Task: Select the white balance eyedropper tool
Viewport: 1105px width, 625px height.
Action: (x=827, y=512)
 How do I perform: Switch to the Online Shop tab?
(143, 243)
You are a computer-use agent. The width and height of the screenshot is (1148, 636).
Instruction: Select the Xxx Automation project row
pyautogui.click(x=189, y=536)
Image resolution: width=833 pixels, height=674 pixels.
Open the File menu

----

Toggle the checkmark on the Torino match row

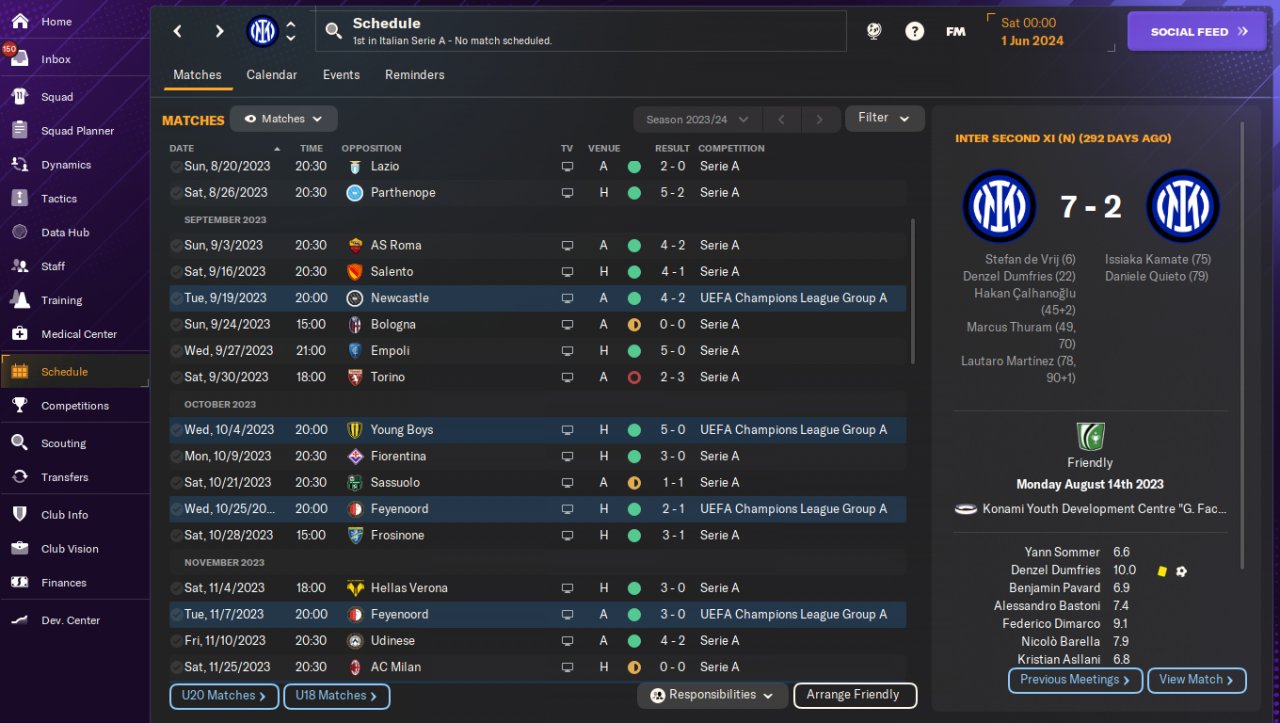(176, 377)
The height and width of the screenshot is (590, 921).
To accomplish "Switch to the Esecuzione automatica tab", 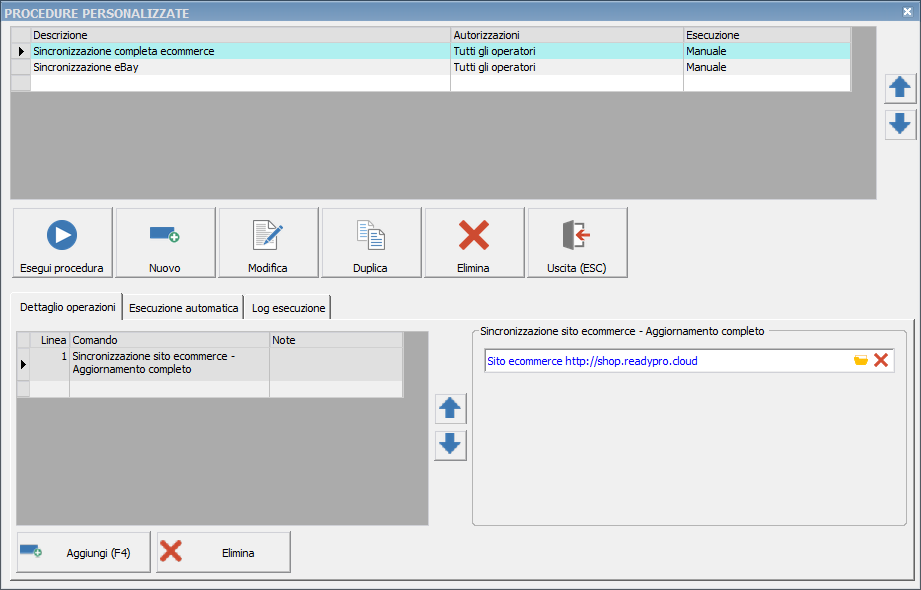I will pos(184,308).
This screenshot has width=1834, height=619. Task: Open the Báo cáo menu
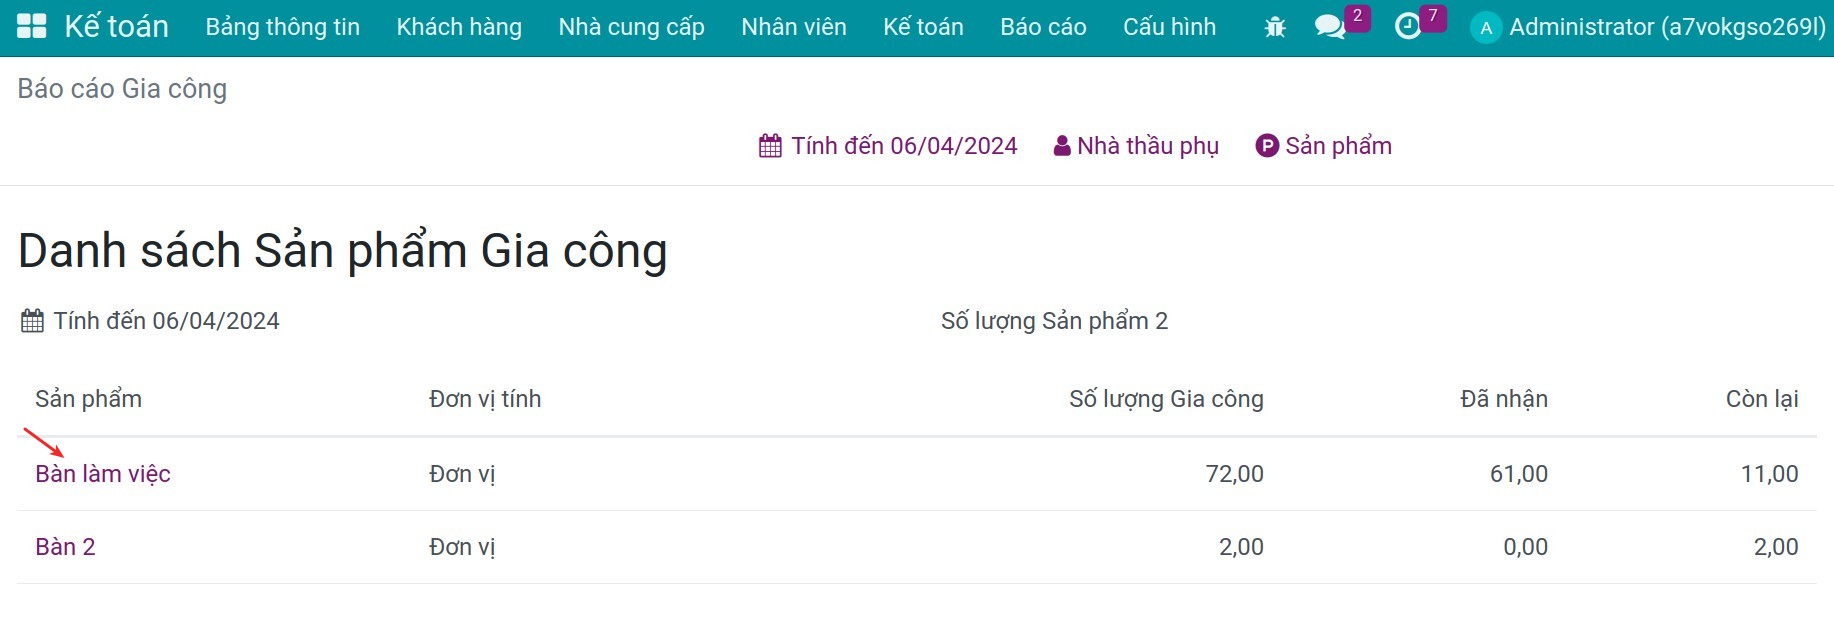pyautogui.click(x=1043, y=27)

----

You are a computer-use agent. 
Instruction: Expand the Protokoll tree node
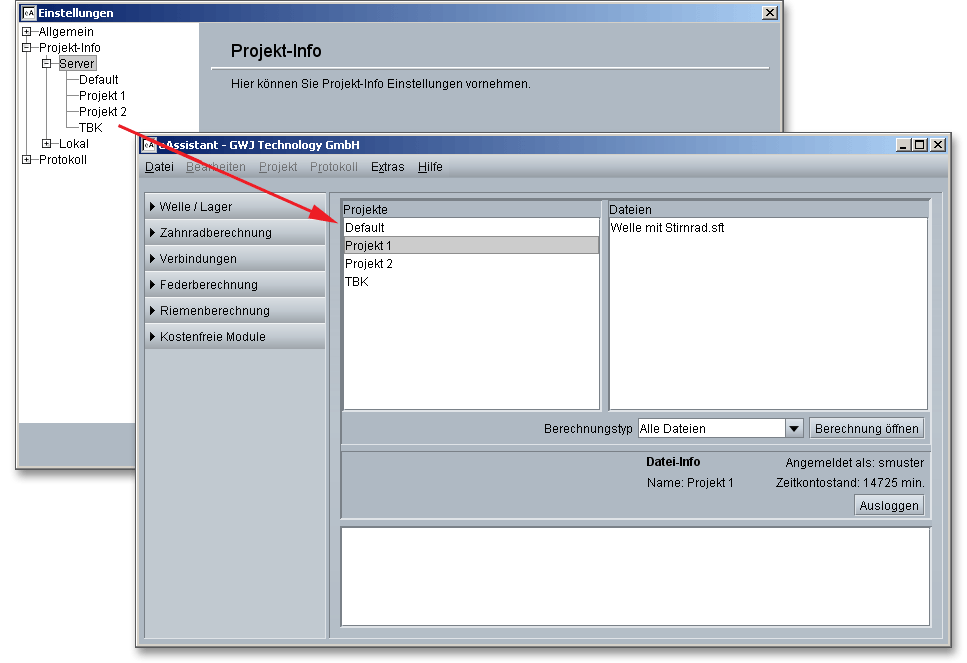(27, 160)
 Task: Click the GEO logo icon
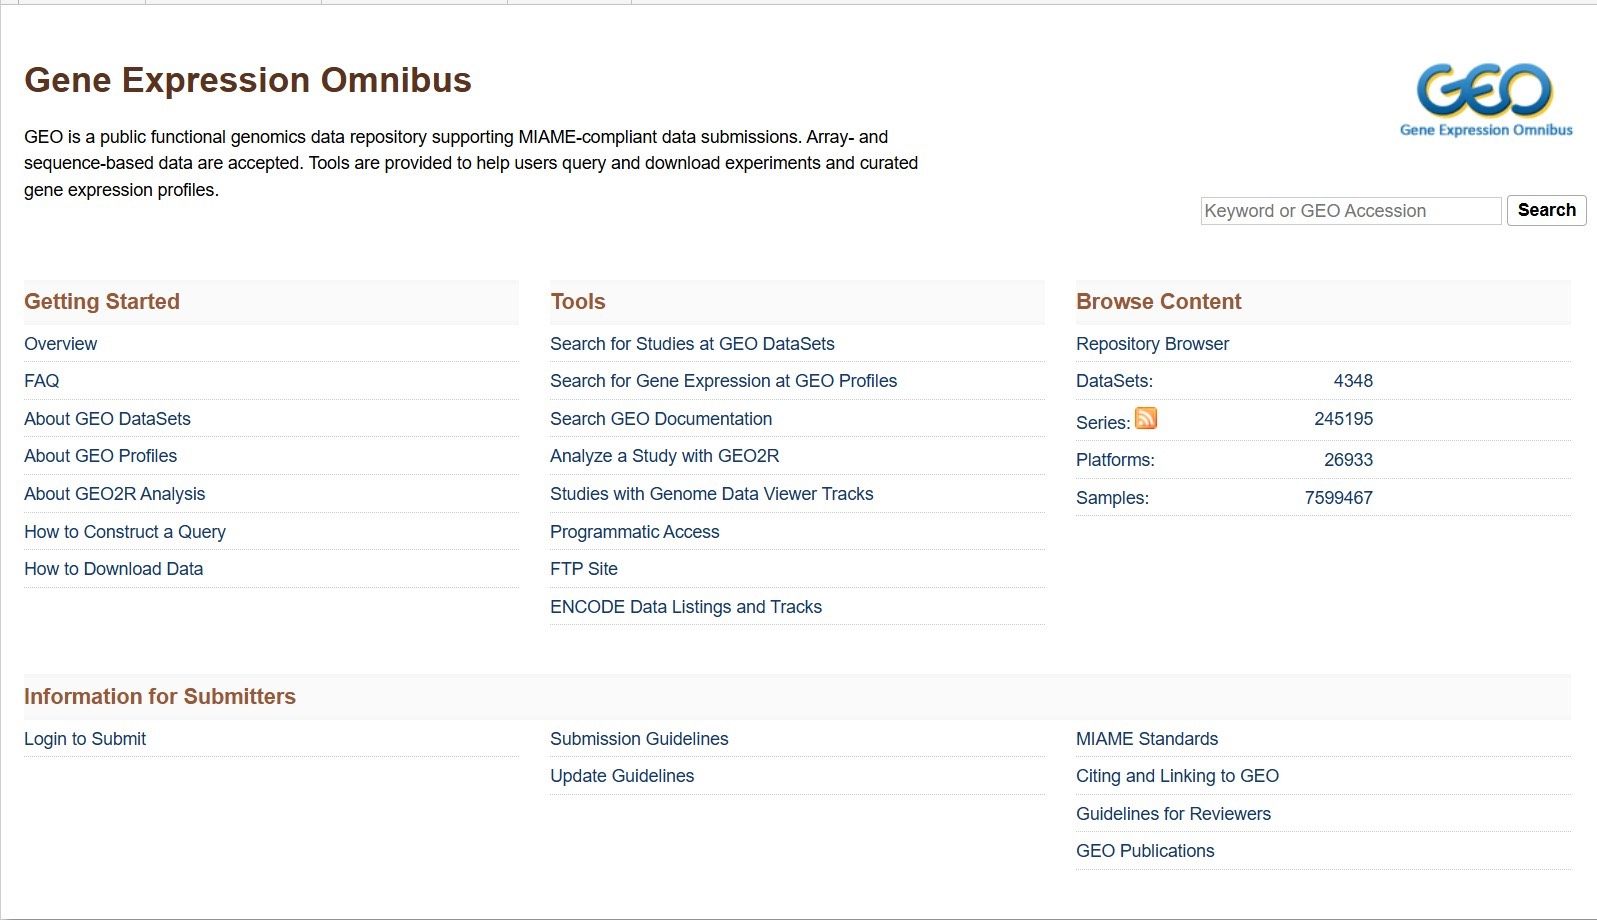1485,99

----

▶ [Exercise aim]: An exact copy of the lines above between the line holding "Task: Select the" and the line holding "Open the File menu", inclusive, is the whole answer.

▶ [Answer to the exercise]:
Task: Select the white balance eyedropper tool
Viewport: 1105px width, 625px height.
Action: (x=827, y=512)
 How do I perform: Switch to the Online Shop tab?
(143, 243)
You are a computer-use agent. The width and height of the screenshot is (1148, 636).
Instruction: Select the Xxx Automation project row
pyautogui.click(x=189, y=536)
Image resolution: width=833 pixels, height=674 pixels.
Open the File menu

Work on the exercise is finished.